Stefanik shot back: “You and I both know that is not the case.” 

With that, Stefanik – a self-described “ultra MAGA” warrior who has herself faced charges of echoing white nationalist talking points –  struck at the heart of why the controversy over rising campus antisemitism, and how universities have addressed it, has become so fraught. 

Silverglate said the debate has exposed the two-faced posturing of universities, which seem to be bending over backwards to regard actual or perceived statements of antisemitism as protected speech, but have become increasingly intolerant of speech that offends those on the political left. 

“Everybody wants their own speech to be free, but they try to shut up the people who disagree with them,” he said. 

New York Times columnist Bret Stephens made the same point in Friday’s paper. 

“Colleges and universities that for years have been notably censorious when it comes to free speech seem to have suddenly discovered its virtues only now, when the speech in question tends to be especially hurtful to Jews,” he wrote.

He cited a string of examples, including the “hounding out” at Harvard of evolutionary biology instructor Carole Hooven, who authored a recent book arguing that sex is binary and biological. At MIT two years ago, he noted, a department canceled a scheduled scientific talk by a University of Chicago geophysicist who has questioned some aspects of affirmative action and diversity programs. Stephens says that’s hard to square with MIT president Sally Kornbluth’s claim at Tuesday’s hearing to embrace the airing of diverse viewpoints. 

“The word for all this is hypocrisy,” wrote Stephens, who calls the double standard playing out at US campuses “itself a form of antisemitism.” 

Silverglate says hypocrisy over speech is now rife on the political left and right. “I am a traditional liberal,” he said. “The left, however, has been taken over by the so-called progressives. They are the fascists of the left,” he said, adding that the same intolerance of differing views is true of many Republicans on the right.
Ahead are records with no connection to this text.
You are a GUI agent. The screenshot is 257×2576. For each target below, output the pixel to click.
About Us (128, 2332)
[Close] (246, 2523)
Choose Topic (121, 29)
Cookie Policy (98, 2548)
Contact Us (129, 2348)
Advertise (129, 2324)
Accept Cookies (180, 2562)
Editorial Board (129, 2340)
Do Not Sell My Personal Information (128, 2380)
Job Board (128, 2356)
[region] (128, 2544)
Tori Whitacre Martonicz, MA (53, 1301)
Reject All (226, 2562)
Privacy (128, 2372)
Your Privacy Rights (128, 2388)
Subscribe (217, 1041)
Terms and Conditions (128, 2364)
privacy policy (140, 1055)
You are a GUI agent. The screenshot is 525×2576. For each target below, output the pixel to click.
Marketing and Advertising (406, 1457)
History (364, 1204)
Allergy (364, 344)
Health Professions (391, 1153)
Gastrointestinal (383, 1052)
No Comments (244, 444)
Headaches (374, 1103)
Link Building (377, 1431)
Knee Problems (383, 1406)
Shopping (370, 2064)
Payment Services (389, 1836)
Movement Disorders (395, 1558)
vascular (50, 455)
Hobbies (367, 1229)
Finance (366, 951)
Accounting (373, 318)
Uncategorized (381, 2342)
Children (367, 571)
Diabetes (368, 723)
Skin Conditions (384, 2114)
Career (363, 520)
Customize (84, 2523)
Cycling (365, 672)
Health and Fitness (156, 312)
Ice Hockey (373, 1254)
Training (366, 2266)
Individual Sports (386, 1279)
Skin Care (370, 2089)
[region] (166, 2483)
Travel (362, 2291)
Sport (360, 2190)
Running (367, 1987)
Dan Cohen, a left-leaning political consultant who has worked on many Massachusetts political campaigns, said the congressional hearing exposed the lack of consistent commitment to free speech on both the left and right. 

“Anti-free speech actors on the left, who have for years been pushing policies to ban the expression of discriminatory or otherwise ‘harmful’ speech in many venues, are now horrified that people are trying to restrict their ability to advocate for ideas that other people find harmful and discriminatory,” Cohen wrote in a lengthy Facebook post.

Meanwhile, he said, “Many on the right (but not exclusively on the right) who have rightfully decried laws and policies that ban the expression of ideas deemed harmful to marginalized groups, are now chomping at the bit to ban any number of thoughts, ideas, slogans, or images.” 

Silverglate said university presidents should get out of the business of weighing in on major issues of the day and work instead to make their campuses open to vigorous debate, even if it includes extremist views they oppose. 

“This should be a place where people can voice their opinions, no matter how outrageous. They can call for genocide. They can’t take the first step to it,” said Silverglate, a Harvard Law School graduate who has twice run for a seat on the university’s board of overseers to push for free speech policies. 

“Restricting the expression of ideas has never and will never stop those ideas,” wrote Cohen. “Having vile ideas exposed and countered is the only long term solution toward limiting their power.” 

[This story was updated following the announcement on Saturday that Magill resigned.]